I am really satisfied at the technical information I received (which is not readily available in documentation or papers).
There are still a few bits and pieces which are unanswered but I didn't want to abuse these peoples' time.
I am still not clear on the congestion-control scheme of the HPS fabric, but I think that I can infer from my read ups and replies that:
- basically LAPI on each endpoint packetizes messages into 2KB HPS link layer packets and sends them off for routing by the HPS;
- it follows a window-based congestion control scheme were it initially sends out 1, 2, 4, 8 packets and waits for ACK; I think that it subsequently sends out 8-packets at a time; if it times-out before ACK it retransmits; I do not know if MP_ACK_THRESH is the delayed ACK threshold in LAPI at packet level in the receiving end; I am not sure (but I guess yes) if MP_POLLING_INTERVAL and MP_RETRANSMIT_INTERVAL are used by receiving LAPI to pace the polling of packet arrivals; again there is no explanation of a global congestion control scheme which I assume does not exists; that would bring the issue of how can I monitor the switch traffic for congestions and packets basically stalled in the SCs central buffer memory
- there is link-by-link flow control at the flit level ("backpressure" mechanism) from OutPort to downstream InPort and there is enough buffer space at each InPort to keep a full pipeline of 2KB packets given the current BW X delay of each link;
- I was told the SwitchChip 4 (current version) has 32 byte flits (Switch3 had 4 byte flits byt 32byte "chunks" so I am not sure if there is a confusion between the two, but this is not so important)
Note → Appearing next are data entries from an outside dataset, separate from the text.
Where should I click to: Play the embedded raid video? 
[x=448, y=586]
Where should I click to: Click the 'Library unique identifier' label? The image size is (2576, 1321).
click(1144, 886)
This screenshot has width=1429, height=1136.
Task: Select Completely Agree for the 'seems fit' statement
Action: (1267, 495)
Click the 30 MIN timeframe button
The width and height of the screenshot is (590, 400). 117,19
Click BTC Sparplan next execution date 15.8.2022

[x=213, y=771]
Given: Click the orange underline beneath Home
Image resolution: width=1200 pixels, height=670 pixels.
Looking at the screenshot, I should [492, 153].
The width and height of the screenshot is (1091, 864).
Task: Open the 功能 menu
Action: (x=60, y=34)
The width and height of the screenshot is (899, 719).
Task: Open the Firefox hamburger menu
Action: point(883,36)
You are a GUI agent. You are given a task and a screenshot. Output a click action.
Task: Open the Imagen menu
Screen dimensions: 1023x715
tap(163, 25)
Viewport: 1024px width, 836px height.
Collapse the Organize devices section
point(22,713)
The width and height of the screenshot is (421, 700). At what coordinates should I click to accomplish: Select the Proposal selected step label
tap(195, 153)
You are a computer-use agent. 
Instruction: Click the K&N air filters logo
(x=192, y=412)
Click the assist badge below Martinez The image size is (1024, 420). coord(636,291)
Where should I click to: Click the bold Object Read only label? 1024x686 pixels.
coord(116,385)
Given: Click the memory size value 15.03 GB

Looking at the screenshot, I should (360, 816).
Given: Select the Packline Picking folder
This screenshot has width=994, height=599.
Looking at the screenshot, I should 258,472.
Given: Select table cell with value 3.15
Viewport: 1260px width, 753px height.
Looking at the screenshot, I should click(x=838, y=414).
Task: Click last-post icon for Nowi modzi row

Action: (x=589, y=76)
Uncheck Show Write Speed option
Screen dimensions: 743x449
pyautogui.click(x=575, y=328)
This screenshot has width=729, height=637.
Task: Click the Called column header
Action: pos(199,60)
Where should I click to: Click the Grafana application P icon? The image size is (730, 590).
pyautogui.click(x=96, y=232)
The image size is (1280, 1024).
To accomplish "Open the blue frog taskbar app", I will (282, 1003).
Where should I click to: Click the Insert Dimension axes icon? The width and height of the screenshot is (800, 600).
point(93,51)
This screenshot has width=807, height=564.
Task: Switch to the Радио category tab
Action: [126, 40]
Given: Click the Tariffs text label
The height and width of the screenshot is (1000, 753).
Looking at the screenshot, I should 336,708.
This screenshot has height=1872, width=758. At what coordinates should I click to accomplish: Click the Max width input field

- it is not clear to me for FIFO and sn_all mode and a sender with multiple destinations (all accessible by all switch planes) how it is determined which plane to use for the current packet transmission; that could help us come up with guidelines on hoe to request HPS resources by application profile type;
- another question would be how a POE application can reuse currently allocated resources (mem buffers or SNI resources) so that the DD wont have to keep realloacting and re-attaching memory to user address space anew with each new message transmission; a relevant Q is how cache resident sets can be leveraged so that, say, MPI communication finds the data more often than ot in the cache and avoid crossing the mem bus;
- other issues deal with "affinity" how is it best to allocate POE tasks wrt memory ownership and physical SNI GX bus attachement?
I clearly understand that all my Q (outside the HPS internals) are application dependent and warrant further research. I am currently working on thesw questions and I hope I will have results which can be presented to the scientific / developer / user community.